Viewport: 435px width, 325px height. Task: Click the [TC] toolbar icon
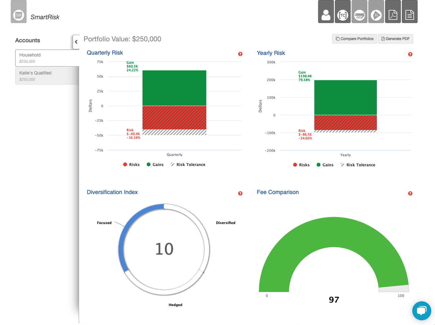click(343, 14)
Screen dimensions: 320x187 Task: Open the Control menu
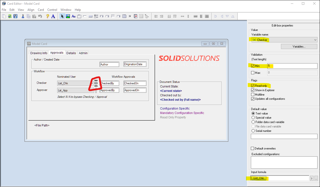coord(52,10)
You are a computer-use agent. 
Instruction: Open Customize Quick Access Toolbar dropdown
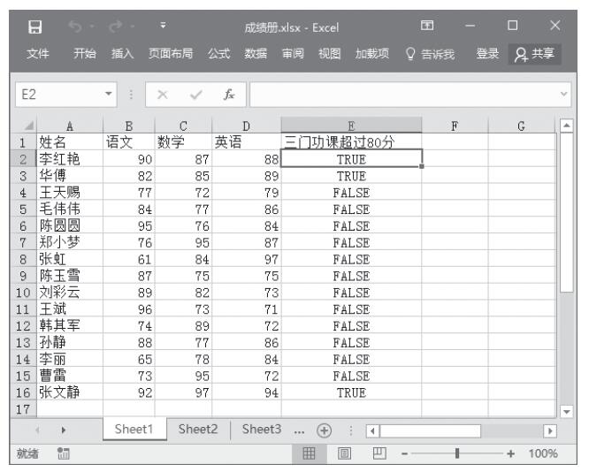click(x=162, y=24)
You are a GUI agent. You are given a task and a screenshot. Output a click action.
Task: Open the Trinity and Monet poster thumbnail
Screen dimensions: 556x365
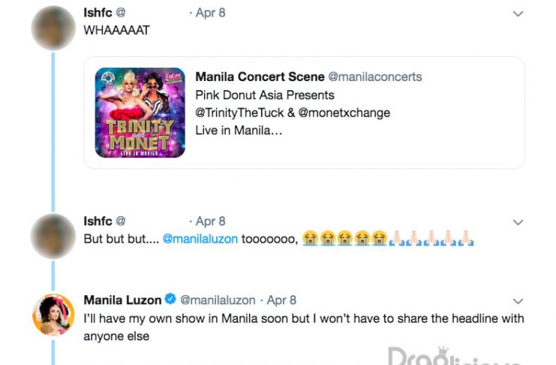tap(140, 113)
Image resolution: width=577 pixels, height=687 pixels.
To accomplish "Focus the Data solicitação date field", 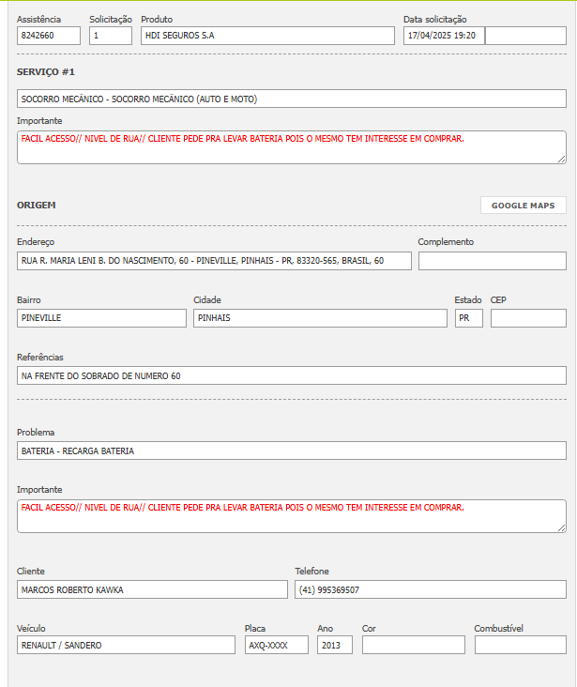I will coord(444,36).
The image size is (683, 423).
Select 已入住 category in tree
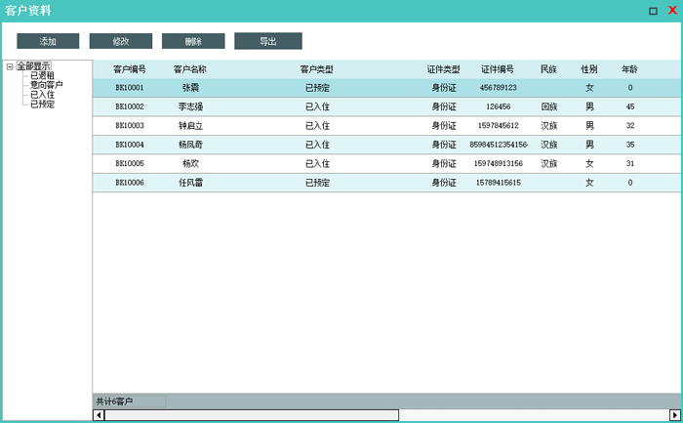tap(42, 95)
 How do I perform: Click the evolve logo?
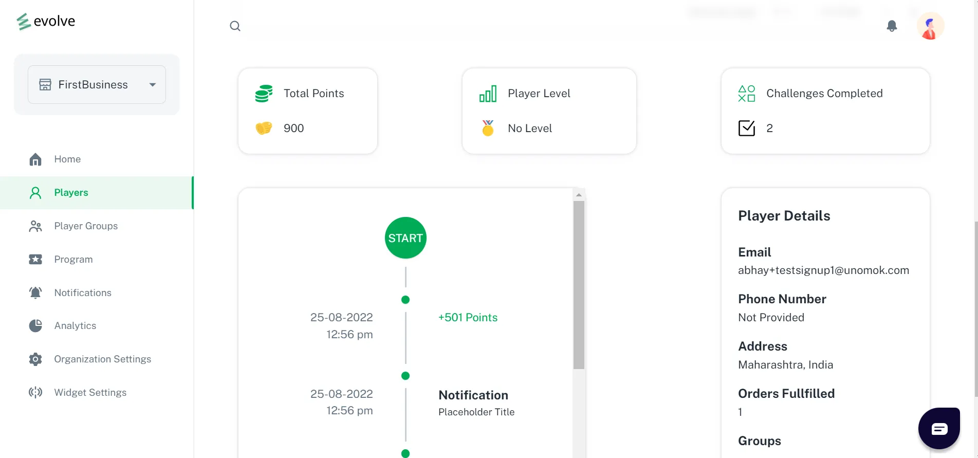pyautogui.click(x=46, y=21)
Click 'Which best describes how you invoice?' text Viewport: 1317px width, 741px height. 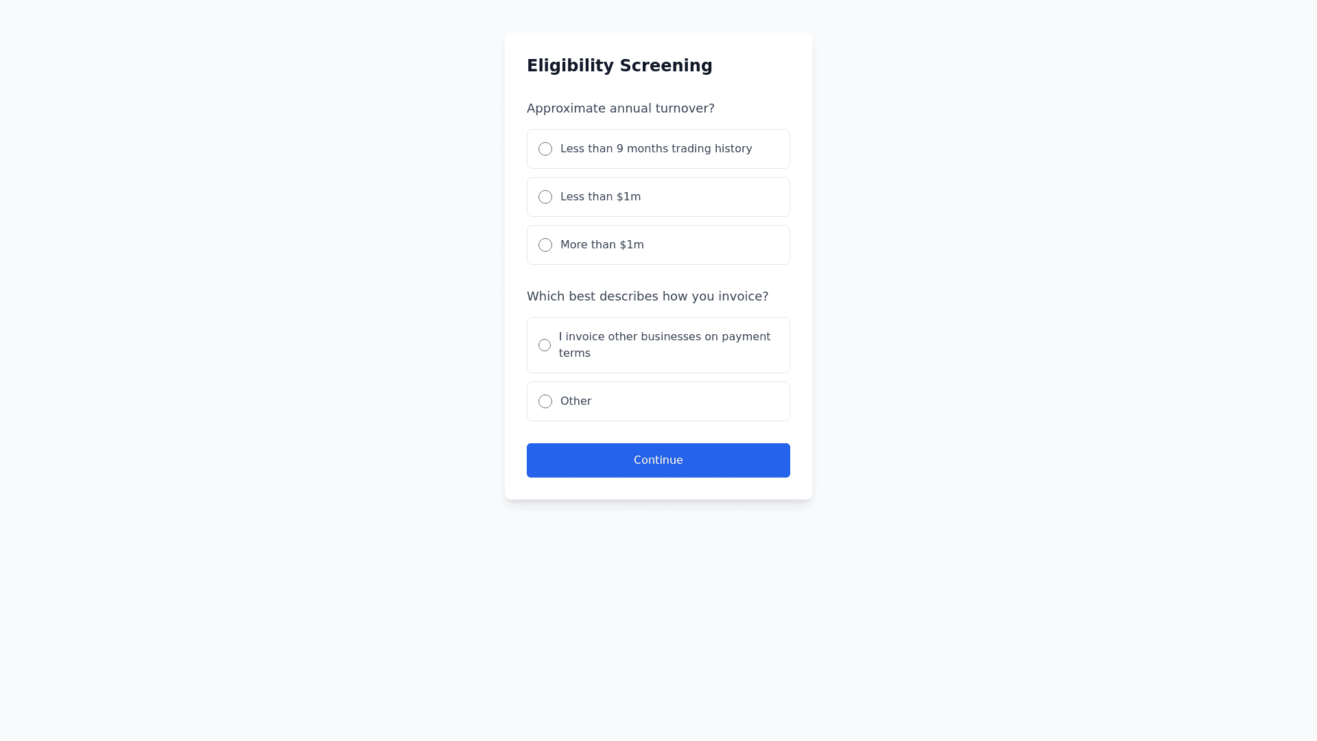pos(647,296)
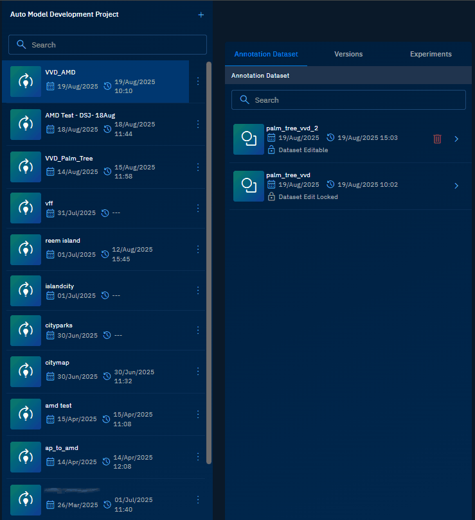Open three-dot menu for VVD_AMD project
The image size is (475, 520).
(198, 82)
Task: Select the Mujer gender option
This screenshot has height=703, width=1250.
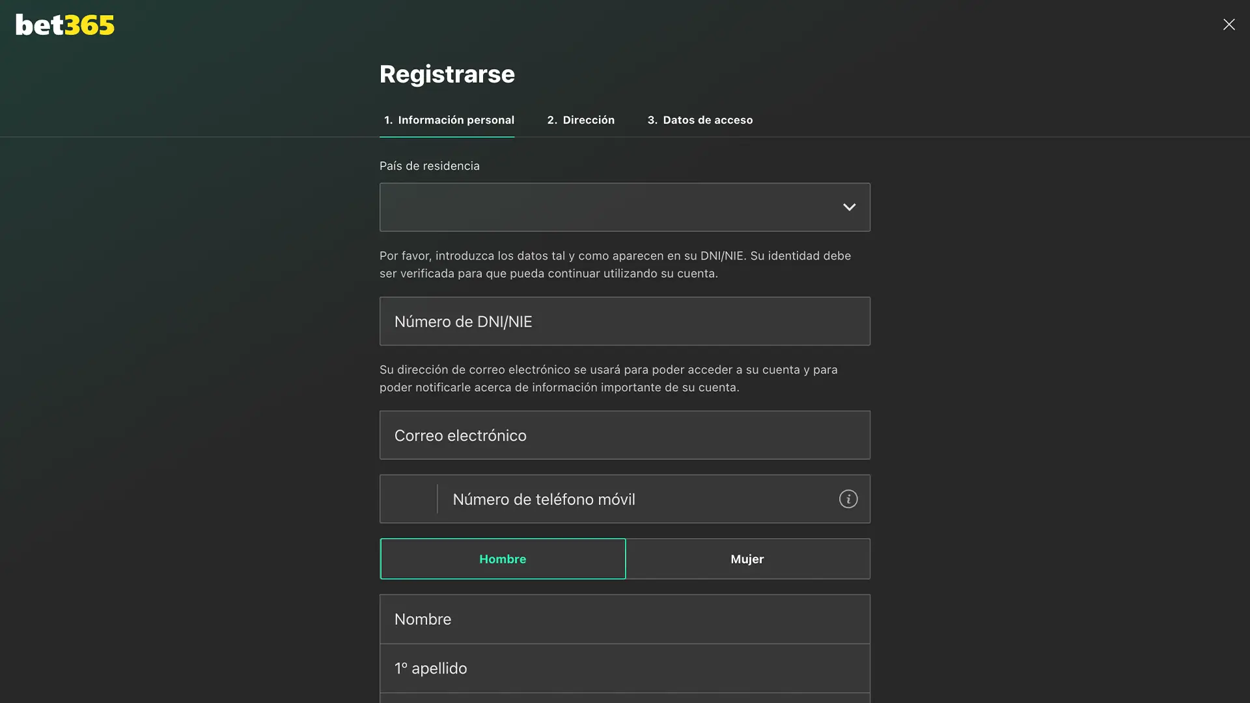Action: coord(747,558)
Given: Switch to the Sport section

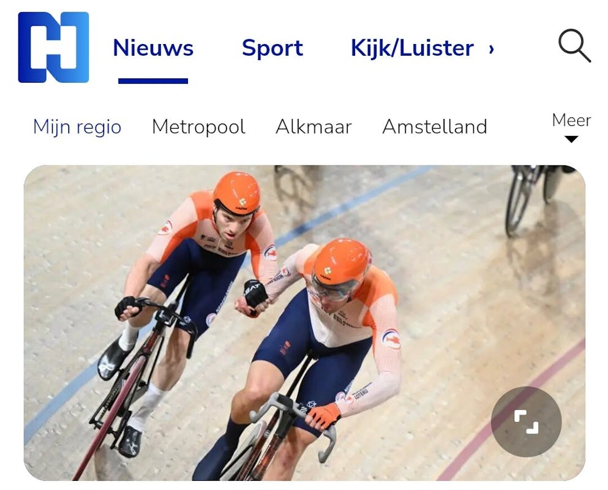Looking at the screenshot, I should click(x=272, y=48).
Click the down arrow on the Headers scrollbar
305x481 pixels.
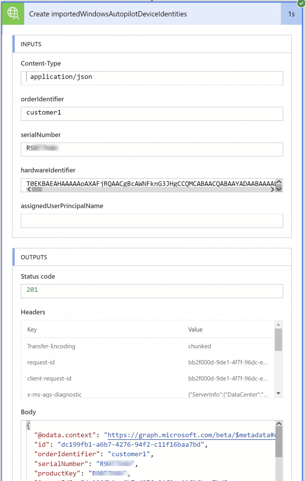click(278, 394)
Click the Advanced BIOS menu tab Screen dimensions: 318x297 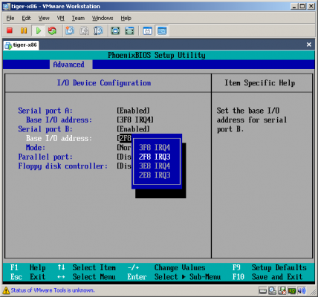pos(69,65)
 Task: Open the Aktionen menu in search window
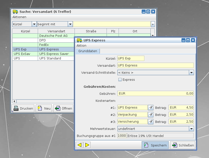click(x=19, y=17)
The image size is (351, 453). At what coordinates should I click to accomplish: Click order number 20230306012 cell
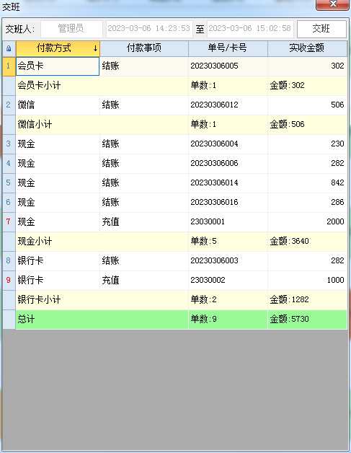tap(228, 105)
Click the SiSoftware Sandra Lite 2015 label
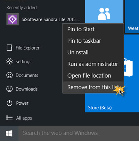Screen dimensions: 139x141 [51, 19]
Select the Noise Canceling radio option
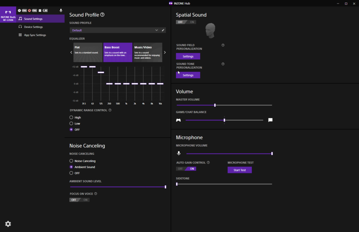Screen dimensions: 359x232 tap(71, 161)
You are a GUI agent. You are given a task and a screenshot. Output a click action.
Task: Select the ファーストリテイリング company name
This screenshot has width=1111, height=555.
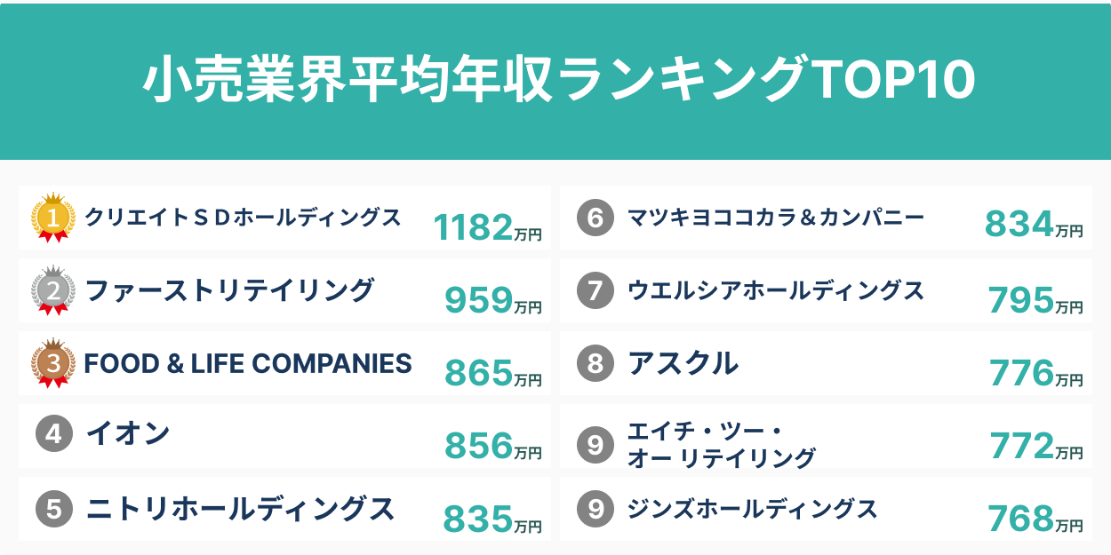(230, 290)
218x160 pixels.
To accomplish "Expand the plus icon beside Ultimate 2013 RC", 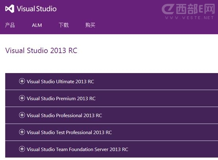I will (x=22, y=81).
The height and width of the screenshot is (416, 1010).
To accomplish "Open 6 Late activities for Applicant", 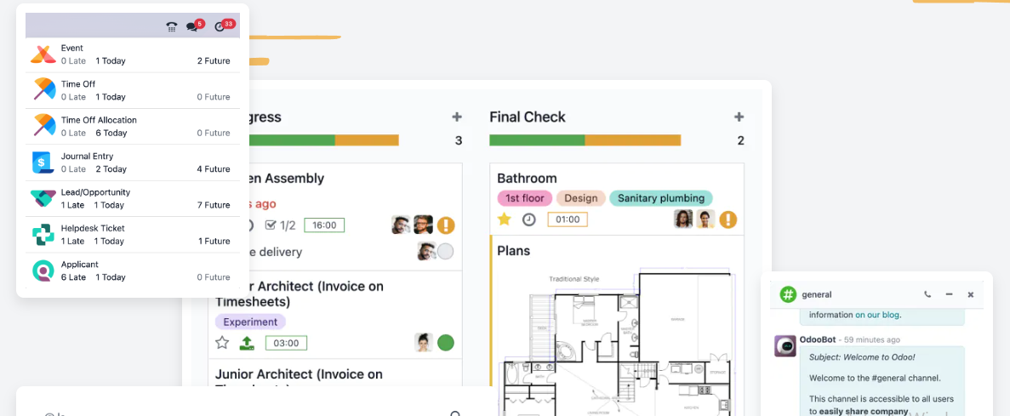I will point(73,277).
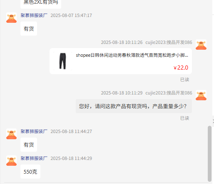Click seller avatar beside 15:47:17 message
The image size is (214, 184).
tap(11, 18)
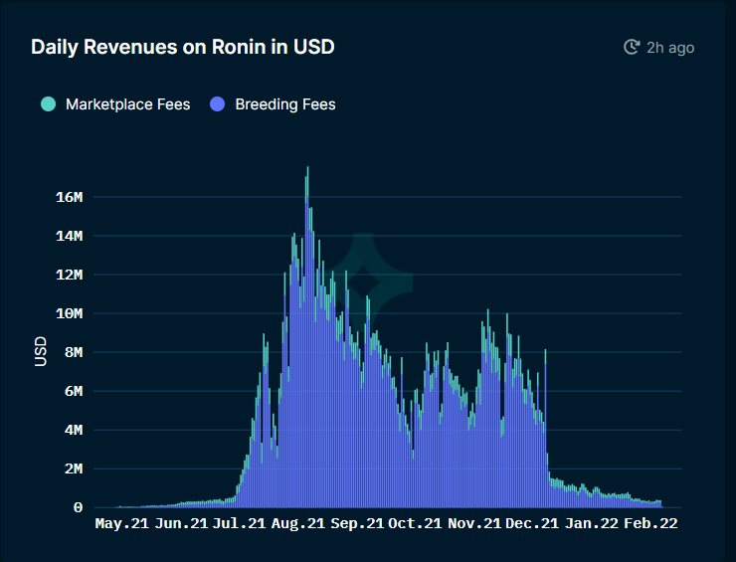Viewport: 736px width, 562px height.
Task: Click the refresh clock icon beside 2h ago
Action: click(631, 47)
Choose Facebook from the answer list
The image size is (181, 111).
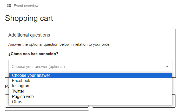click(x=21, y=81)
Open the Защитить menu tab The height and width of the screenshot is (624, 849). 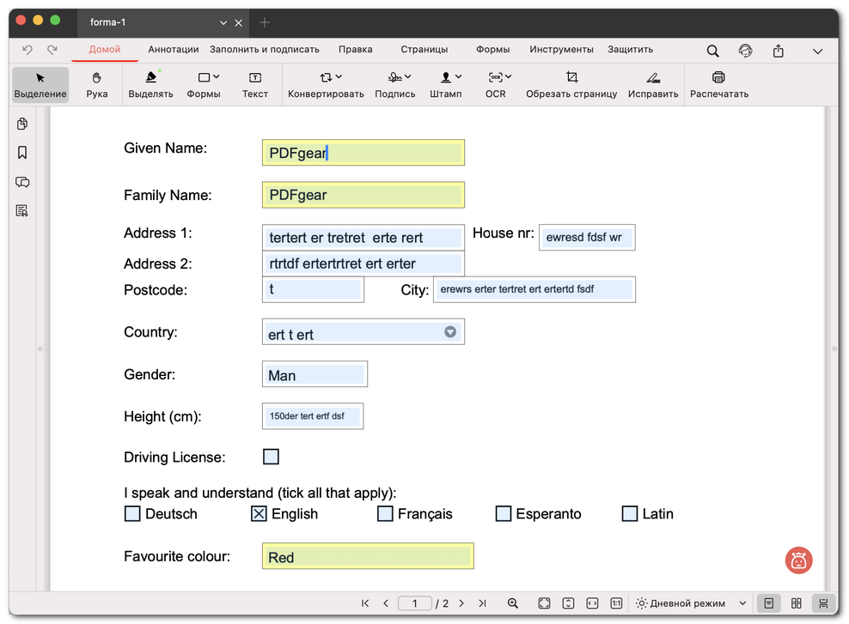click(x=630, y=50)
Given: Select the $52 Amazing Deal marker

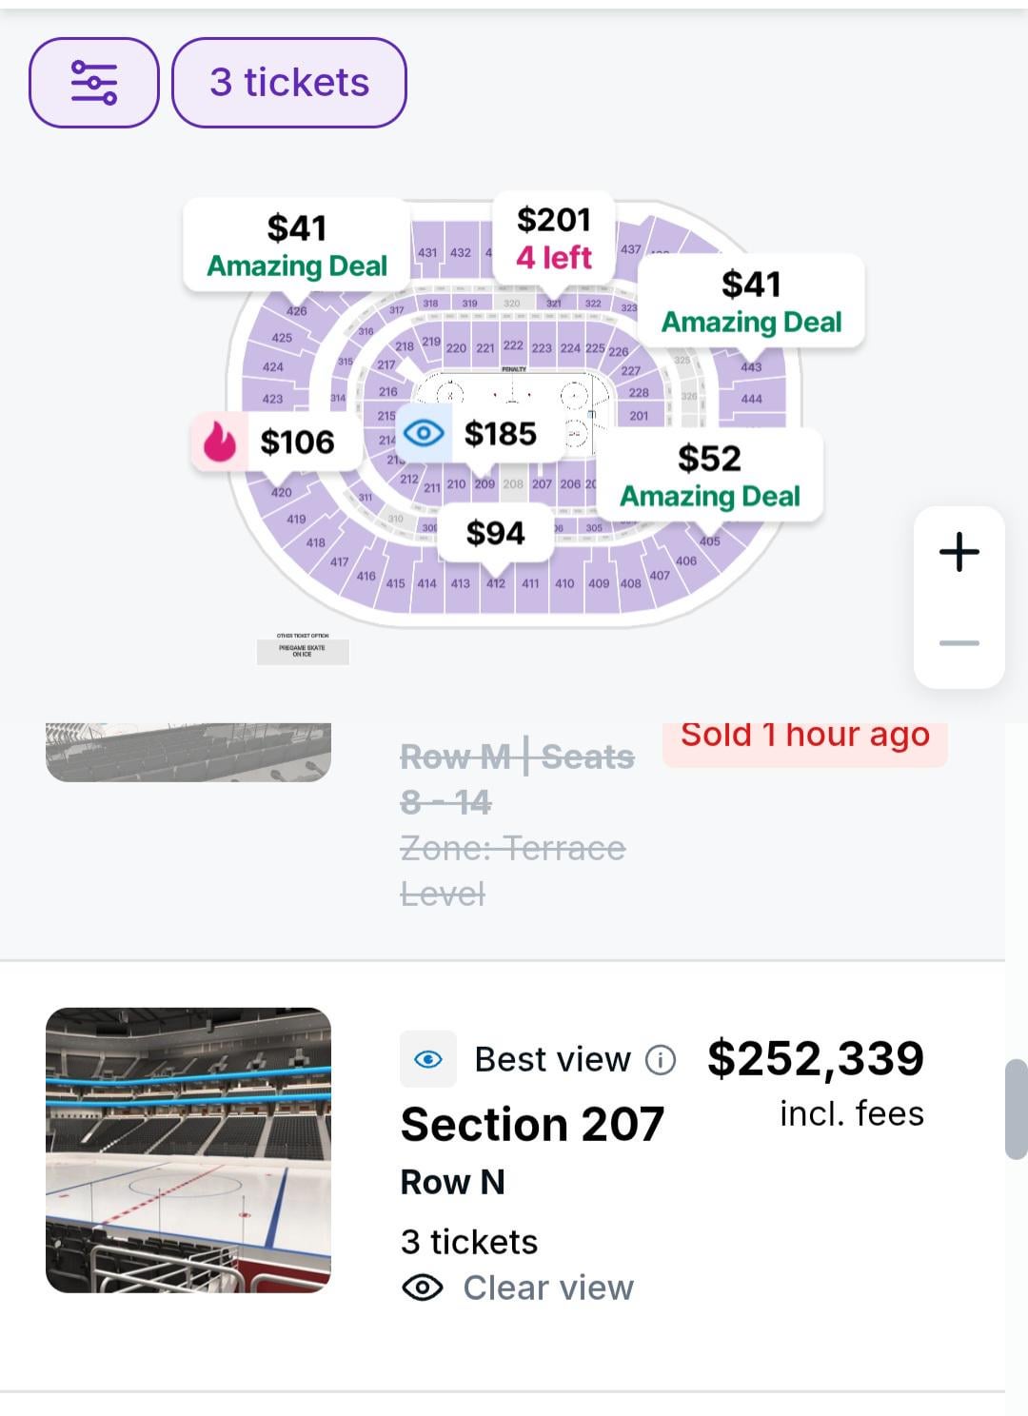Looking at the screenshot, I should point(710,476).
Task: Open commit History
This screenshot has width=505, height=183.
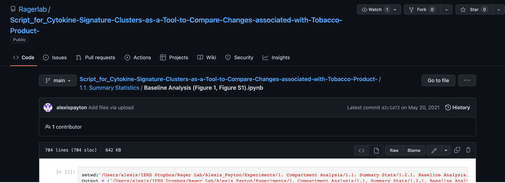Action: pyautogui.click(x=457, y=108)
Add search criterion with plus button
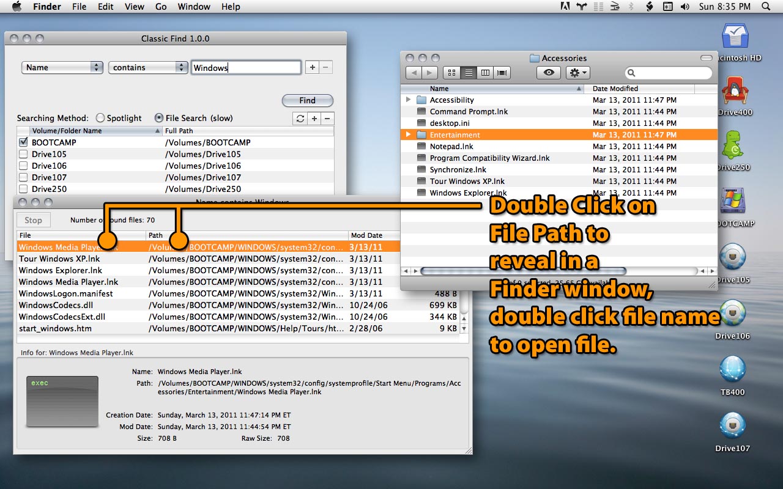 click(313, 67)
*****
_TASK DETAILS_: Only the lines from the one with "Given: Select the $52 Amazing Deal marker" through the end of the data, both ends included, should be written out exactly, and no pictures should appear.

_REPLY TO THE EXERCISE_:
Given: Select the $52 Amazing Deal marker

Looking at the screenshot, I should point(710,476).
Task: Open commit History
This screenshot has width=505, height=183.
Action: pyautogui.click(x=457, y=108)
Add search criterion with plus button
 click(313, 67)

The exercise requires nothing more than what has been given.